WHAT YOU NEED TO DO: Quote each record exactly, please, leaving none out.
-- EXERCISE INPUT follows --
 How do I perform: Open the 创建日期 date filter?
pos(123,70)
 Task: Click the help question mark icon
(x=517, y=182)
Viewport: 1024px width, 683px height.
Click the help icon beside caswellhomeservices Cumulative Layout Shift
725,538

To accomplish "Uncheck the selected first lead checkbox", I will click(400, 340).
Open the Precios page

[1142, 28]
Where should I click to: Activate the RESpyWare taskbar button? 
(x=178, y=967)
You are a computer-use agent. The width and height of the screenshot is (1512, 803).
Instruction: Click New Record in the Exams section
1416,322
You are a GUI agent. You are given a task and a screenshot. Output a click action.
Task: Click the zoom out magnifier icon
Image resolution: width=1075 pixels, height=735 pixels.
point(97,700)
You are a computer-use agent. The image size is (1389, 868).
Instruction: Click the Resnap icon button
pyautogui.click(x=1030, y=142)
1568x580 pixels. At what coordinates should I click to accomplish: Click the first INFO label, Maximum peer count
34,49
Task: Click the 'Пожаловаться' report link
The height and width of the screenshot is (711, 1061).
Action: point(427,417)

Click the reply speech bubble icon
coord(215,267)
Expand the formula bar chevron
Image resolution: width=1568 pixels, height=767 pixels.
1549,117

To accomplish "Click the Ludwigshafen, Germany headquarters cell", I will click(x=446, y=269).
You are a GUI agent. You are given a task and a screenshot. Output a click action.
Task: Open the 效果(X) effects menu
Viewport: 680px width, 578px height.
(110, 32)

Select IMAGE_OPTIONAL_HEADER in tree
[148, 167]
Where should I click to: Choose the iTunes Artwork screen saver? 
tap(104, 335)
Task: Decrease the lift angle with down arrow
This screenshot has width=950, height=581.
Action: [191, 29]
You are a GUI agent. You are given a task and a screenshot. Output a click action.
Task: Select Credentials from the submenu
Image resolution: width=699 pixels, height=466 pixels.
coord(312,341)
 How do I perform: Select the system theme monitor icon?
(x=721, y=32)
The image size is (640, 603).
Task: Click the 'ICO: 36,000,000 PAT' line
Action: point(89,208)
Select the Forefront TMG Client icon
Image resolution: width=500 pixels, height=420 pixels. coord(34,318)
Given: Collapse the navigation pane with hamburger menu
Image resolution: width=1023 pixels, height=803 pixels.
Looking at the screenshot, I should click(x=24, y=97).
-- EXERCISE INPUT concluded --
EXERCISE RESULT:
 How do I perform: Open the 创建日期 date filter?
pos(123,70)
 Task: Click the help question mark icon
(x=517, y=182)
Viewport: 1024px width, 683px height.
Click the help icon beside caswellhomeservices Cumulative Layout Shift
725,538

To accomplish "Uncheck the selected first lead checkbox", I will click(400, 340).
Open the Precios page

[1142, 28]
Where should I click to: Activate the RESpyWare taskbar button? 
(x=178, y=967)
You are a computer-use agent. The width and height of the screenshot is (1512, 803).
Instruction: Click New Record in the Exams section
1416,322
You are a GUI agent. You are given a task and a screenshot. Output a click action.
Task: Click the zoom out magnifier icon
Image resolution: width=1075 pixels, height=735 pixels.
point(97,700)
You are a computer-use agent. The image size is (1389, 868).
Instruction: Click the Resnap icon button
pyautogui.click(x=1030, y=142)
1568x580 pixels. At what coordinates should I click to accomplish: Click the first INFO label, Maximum peer count
34,49
Task: Click the 'Пожаловаться' report link
The height and width of the screenshot is (711, 1061).
Action: point(427,417)

Click the reply speech bubble icon
coord(215,267)
Expand the formula bar chevron
Image resolution: width=1568 pixels, height=767 pixels.
1549,117

To accomplish "Click the Ludwigshafen, Germany headquarters cell", I will click(x=446, y=269).
You are a GUI agent. You are given a task and a screenshot. Output a click action.
Task: Open the 效果(X) effects menu
Viewport: 680px width, 578px height.
(110, 32)

Select IMAGE_OPTIONAL_HEADER in tree
[148, 167]
Where should I click to: Choose the iTunes Artwork screen saver? 
tap(104, 335)
Task: Decrease the lift angle with down arrow
This screenshot has width=950, height=581.
Action: [191, 29]
You are a GUI agent. You are given a task and a screenshot. Output a click action.
Task: Select Credentials from the submenu
Image resolution: width=699 pixels, height=466 pixels.
coord(312,341)
 How do I perform: Select the system theme monitor icon?
(x=721, y=32)
The image size is (640, 603).
Task: Click the 'ICO: 36,000,000 PAT' line
Action: point(89,208)
Select the Forefront TMG Client icon
Image resolution: width=500 pixels, height=420 pixels. coord(34,318)
Given: Collapse the navigation pane with hamburger menu
Image resolution: width=1023 pixels, height=803 pixels.
Looking at the screenshot, I should click(x=24, y=97).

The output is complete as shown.